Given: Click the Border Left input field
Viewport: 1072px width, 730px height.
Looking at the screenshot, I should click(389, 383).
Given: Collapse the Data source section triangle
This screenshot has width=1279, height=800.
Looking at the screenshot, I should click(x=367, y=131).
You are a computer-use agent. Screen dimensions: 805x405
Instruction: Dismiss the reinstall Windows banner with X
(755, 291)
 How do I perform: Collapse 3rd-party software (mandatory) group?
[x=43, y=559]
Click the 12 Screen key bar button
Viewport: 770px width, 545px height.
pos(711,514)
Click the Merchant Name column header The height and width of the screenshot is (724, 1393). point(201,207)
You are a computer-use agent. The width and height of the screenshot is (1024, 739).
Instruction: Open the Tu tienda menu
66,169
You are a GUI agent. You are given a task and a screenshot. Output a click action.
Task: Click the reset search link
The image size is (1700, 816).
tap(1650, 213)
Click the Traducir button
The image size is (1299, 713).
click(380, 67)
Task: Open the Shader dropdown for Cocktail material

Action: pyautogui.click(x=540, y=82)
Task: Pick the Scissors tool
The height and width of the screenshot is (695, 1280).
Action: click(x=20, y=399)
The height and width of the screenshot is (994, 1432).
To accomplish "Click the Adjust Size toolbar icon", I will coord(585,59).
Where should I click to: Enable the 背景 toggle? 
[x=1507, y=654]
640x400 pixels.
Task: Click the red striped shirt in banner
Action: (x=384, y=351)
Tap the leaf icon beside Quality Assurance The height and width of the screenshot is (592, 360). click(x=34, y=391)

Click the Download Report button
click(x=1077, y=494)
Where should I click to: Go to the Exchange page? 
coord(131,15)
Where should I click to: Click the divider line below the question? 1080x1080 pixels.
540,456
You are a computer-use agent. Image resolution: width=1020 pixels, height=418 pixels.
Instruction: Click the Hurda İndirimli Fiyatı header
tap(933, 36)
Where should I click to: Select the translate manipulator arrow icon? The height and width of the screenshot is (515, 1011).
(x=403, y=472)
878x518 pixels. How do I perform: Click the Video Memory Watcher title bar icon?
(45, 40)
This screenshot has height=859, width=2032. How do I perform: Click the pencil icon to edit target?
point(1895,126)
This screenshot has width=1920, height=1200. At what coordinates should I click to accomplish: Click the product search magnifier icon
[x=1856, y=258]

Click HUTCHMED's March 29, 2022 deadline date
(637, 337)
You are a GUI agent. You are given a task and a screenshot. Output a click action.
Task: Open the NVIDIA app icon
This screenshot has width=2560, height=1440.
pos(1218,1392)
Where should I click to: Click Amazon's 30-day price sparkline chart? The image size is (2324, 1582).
######
- [Exercise details] Put the stretch from the line that contains "Where should I click to: Click the" through the end of the items into a Markdown table with the columns Row and Line, numbering each row and leaving out blank lines.

- [Finished exercise]
| Row | Line |
|---|---|
| 1 | Where should I click to: Click the divider line below the question? 1080x1080 pixels. |
| 2 | 540,456 |
| 3 | You are a computer-use agent. Image resolution: width=1020 pixels, height=418 pixels. |
| 4 | Instruction: Click the Hurda İndirimli Fiyatı header |
| 5 | tap(933, 36) |
| 6 | Where should I click to: Select the translate manipulator arrow icon? The height and width of the screenshot is (515, 1011). |
| 7 | (x=403, y=472) |
| 8 | 878x518 pixels. How do I perform: Click the Video Memory Watcher title bar icon? |
| 9 | (45, 40) |
| 10 | This screenshot has height=859, width=2032. How do I perform: Click the pencil icon to edit target? |
| 11 | point(1895,126) |
| 12 | This screenshot has width=1920, height=1200. At what coordinates should I click to accomplish: Click the product search magnifier icon |
| 13 | [x=1856, y=258] |
| 14 | Click HUTCHMED's March 29, 2022 deadline date |
| 15 | (637, 337) |
| 16 | You are a GUI agent. You are given a task and a screenshot. Output a click action. |
| 17 | Task: Open the NVIDIA app icon |
| 18 | This screenshot has width=2560, height=1440. |
| 19 | pos(1218,1392) |
| 20 | Where should I click to: Click Amazon's 30-day price sparkline chart? The image size is (2324, 1582). |